Julio Martínez Molina
La calle, en términos asfálticos, traduce la misma agitación social que vive parte del ciudadano común, expresada en una indisciplina de vastas proporciones, tendente a afectar la dinámica misma del sencillo acto de caminar en medio de cualquiera de nuestras avenidas.
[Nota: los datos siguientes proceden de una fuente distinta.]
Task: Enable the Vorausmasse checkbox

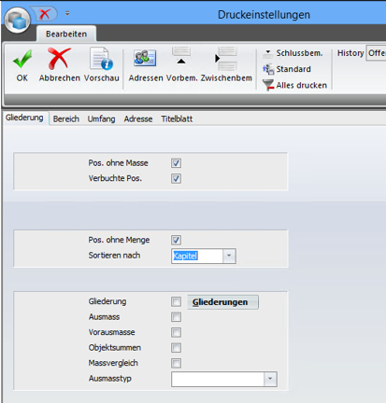Action: 176,332
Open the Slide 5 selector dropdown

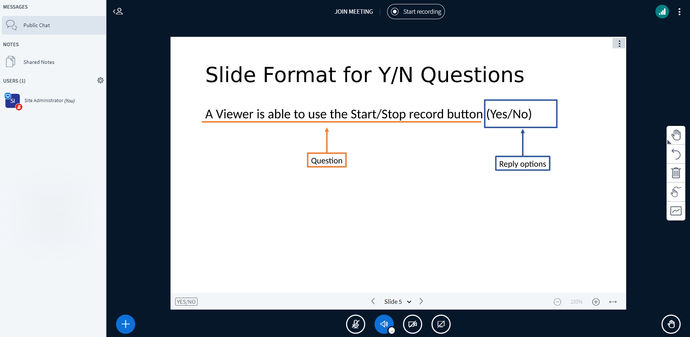tap(397, 302)
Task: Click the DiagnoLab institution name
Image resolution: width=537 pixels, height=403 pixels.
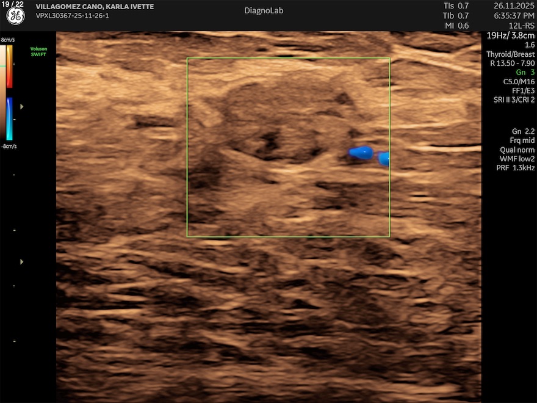Action: [x=264, y=10]
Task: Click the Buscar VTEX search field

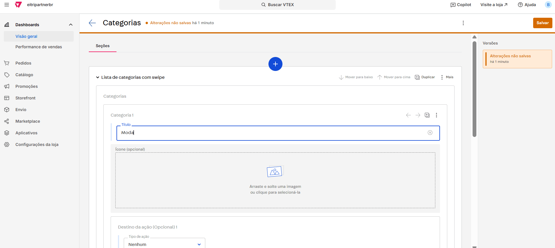Action: [277, 5]
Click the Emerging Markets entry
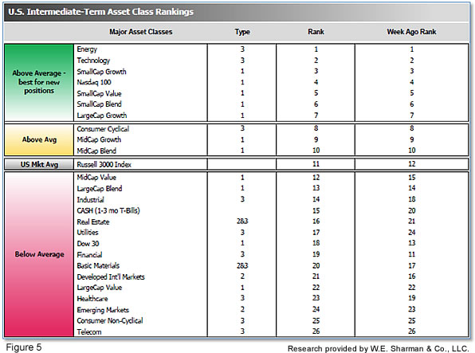Image resolution: width=475 pixels, height=353 pixels. [x=103, y=310]
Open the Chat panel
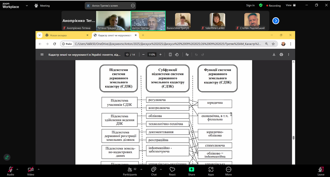 click(x=154, y=171)
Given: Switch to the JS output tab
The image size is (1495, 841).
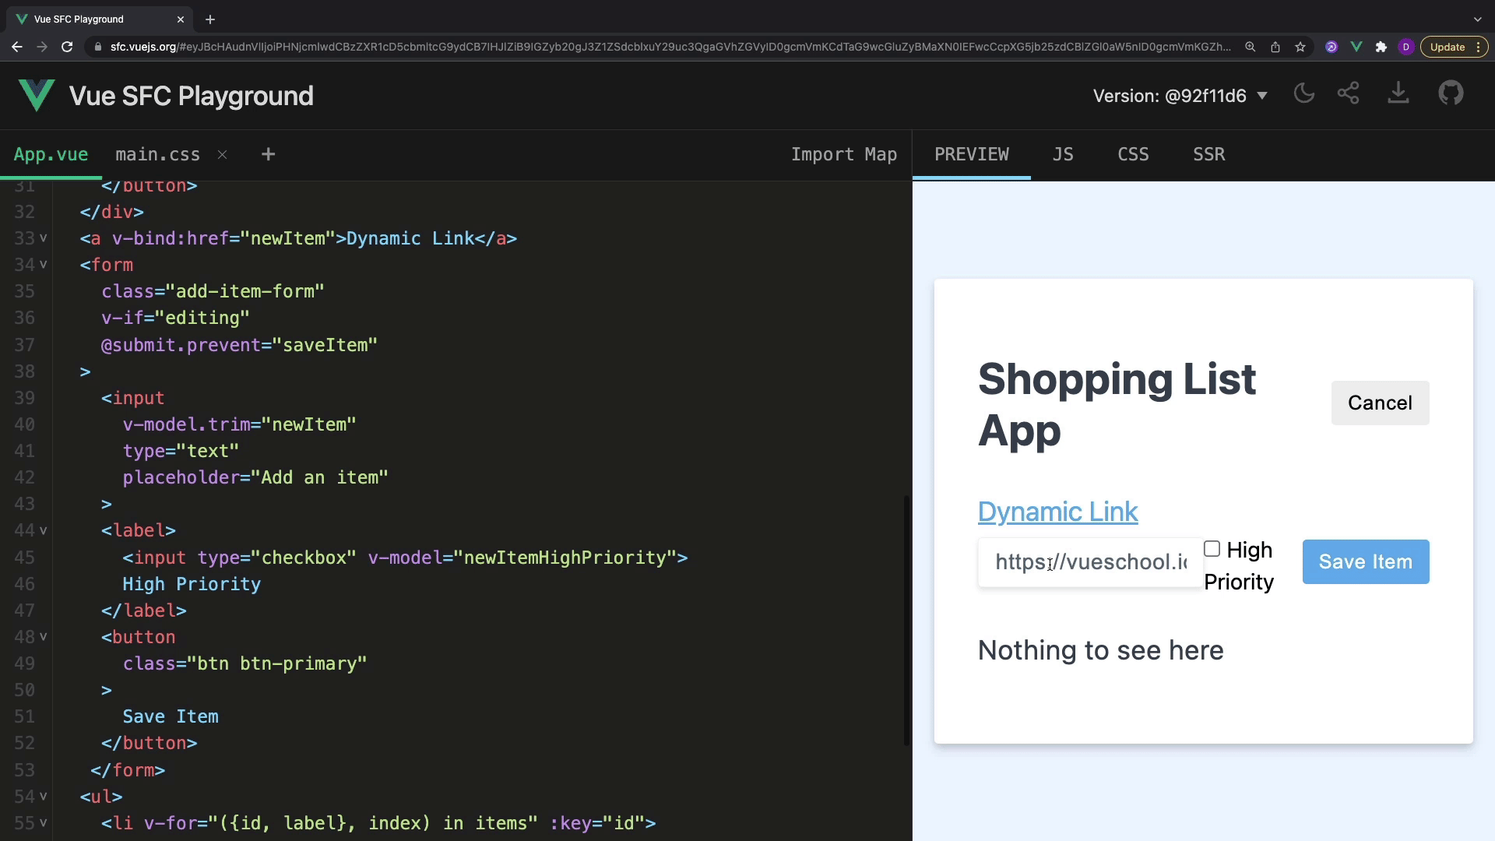Looking at the screenshot, I should pos(1062,154).
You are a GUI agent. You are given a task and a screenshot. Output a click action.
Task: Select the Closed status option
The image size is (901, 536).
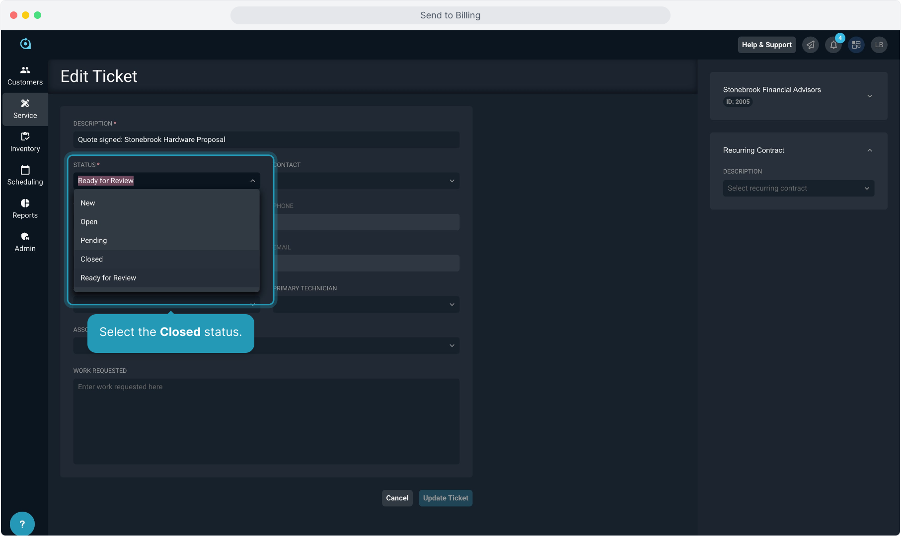92,259
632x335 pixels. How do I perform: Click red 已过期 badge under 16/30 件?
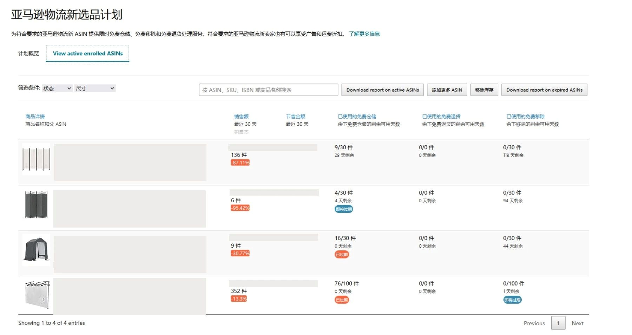(342, 254)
Ya hasta circular a dos pies por una acera resulta diferente a 25 años atrás. El desasosiego se traduce en erráticos trayectos que contravienen sentidos de ruta, en esa inquietud de moscardón presa de tantos transeúntes que asemejan a hormigas sin antenas aprovisionándose ante el advenimiento de -acaso- un posible hongo atómico. Tal desazón peatonal induce a roces físicos no intencionales; gente que no mira hacia el lado… En fin, para engrosar el listado endógeno de falencias, se nos ha olvidado hasta cómo debemos andar.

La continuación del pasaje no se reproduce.